Spring Cloud——Eureka服务续约(心跳机制)
前言
Eureka Client的应用启动时,在com.netflix.discovery.DiscoveryClient类的initScheduledTasks方法中,会做以下几件事:
- 1、周期性更新服务列表;
- 3、周期性服务续约;
- 3、服务注册逻辑;
概览
以下图片来自Netflix官方,图中显示Eureka Client会发起Renew向注册中心做周期性续约,这样其他Eureka client通过Get Registry请求就能获取到新注册应用的相关信息:
来自官方文档的指导信息
最准确的说明信息来自Netflix的官方文档,地址:
https://github.com/Netflix/eureka/wiki/Understanding-eureka-client-server-communication#renew
关于续约的理解:
- 1、Eureka client每隔三十秒发送一次心跳到Eureka server,这就是续约;
- 2、Eureka client续约的目的是告诉Eureka server自己还活着;
- 3、Eureka server若90秒内未收到心跳,就从自己的服务列表中剔除该Eureka client;
- 4、建议不要改变心跳间隔,因为Eureka server是通过心跳来判断Eureka client是否正常;
服务续约执行简要流程图
下面这张图大致描述了服务续约从Client端到Server端的大致流程,详情如下:
Eureka 续约源码分析
1、Eureka Client发起续约
Eureka Client向Eureka Server发起注册应用实例成功后获得租约,Eureka Client固定间隔向Eureka Server发起续约(renew),避免租约过期。
默认情况下,租约有效期为90秒,续约频率为30秒。两者比例为1:3,保证在网络异常等情况下,有三次重试的机会。

任务要求:
A: 根据页面摘录,Eureka server在多长时间内未收到心跳,就会把该Eureka client从服务列表中剔除?
B: 请用两句话概括这段关于Eureka服务续约的页面摘录。
C: 请从这段关于Eureka服务续约的页面摘录结尾处接着续写。

提供信息:
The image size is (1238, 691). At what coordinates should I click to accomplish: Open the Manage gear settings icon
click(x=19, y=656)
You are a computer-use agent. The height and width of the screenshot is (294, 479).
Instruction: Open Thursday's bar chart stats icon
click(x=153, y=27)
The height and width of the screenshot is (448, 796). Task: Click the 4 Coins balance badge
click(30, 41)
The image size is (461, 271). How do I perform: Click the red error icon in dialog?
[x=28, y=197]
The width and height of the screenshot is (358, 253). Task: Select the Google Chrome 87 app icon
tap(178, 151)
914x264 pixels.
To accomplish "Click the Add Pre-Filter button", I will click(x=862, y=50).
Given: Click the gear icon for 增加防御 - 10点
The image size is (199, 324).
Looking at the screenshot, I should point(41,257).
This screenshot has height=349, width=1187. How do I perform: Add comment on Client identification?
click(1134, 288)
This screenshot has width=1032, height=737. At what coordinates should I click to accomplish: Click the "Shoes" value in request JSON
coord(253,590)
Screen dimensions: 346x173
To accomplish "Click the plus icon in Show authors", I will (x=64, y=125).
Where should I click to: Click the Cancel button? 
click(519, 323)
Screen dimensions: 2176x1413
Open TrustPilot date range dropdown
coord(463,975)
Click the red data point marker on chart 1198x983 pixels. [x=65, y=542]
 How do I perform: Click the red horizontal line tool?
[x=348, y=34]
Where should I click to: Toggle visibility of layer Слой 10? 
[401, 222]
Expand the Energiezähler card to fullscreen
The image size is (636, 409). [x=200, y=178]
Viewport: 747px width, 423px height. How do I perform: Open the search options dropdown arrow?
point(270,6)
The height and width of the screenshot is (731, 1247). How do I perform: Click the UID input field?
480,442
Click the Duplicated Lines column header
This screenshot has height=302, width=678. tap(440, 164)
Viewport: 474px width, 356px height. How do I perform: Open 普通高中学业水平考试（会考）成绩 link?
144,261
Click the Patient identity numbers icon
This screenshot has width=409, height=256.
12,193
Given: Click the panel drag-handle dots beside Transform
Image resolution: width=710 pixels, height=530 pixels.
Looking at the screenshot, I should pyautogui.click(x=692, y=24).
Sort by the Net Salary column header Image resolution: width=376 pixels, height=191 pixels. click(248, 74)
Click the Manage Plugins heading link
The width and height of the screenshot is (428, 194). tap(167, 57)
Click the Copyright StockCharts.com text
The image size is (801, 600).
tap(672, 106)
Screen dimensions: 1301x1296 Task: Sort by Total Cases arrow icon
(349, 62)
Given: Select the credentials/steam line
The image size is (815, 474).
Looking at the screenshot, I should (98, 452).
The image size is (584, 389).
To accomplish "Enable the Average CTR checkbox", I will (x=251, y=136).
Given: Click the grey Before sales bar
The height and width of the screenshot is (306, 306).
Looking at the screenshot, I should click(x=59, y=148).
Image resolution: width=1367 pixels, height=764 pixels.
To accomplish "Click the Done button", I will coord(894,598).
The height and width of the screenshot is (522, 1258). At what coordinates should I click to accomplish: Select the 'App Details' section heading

最终结果:
A: 90秒。

B: Eureka client每隔三十秒向Eureka server发送一次心跳进行续约,以告诉Eureka server自己还活着,若Eureka server在90秒内未收到心跳,就会把该client从服务列表中剔除。默认情况下租约有效期为90秒、续约频率为30秒,这样在网络异常等情况下有三次重试的机会。

C:
1)、初始化定时任务
Eureka Client在初始化过程中,创建心跳线程,固定间隔向Eureka Server发起续约。实现代码如下
@Singleton
public class DiscoveryClient implements EurekaClient {
/**
* 初始化所有计划的任务
*/
private void initScheduledTasks() {
//获取注册信息的定时任务
if (clientConfig.shouldFetchRegistry()) {
// registry cache refresh timer
int registryFetchIntervalSeconds = clientConfig.getRegistryFetchIntervalSeconds();
int expBackOffBound = clientConfig.getCacheRefreshExecutorExponentialBackOffBound();
cacheRefreshTask = new TimedSupervisorTask(
"cacheRefresh",
scheduler,
cacheRefreshExecutor,
registryFetchIntervalSeconds,
TimeUnit.SECONDS,
expBackOffBound,
new CacheRefreshThread()
);
scheduler.schedule(
cacheRefreshTask,
registryFetchIntervalSeconds, TimeUnit.SECONDS);
}
if (clientConfig.shouldRegisterWithEureka()) {
int renewalIntervalInSecs = instanceInfo.getLeaseInfo().getRenewalIntervalInSecs();
int expBackOffBound = clientConfig.getHeartbeatExecutorExponentialBackOffBound();
logger.info("Starting heartbeat executor: " + "renew interval is: {}", renewalIntervalInSecs);
//心跳定时任务
// Heartbeat timer
heartbeatTask = new TimedSupervisorTask(
"heartbeat",
scheduler,
heartbeatExecutor,
renewalIntervalInSecs,
TimeUnit.SECONDS,
expBackOffBound,
new HeartbeatThread()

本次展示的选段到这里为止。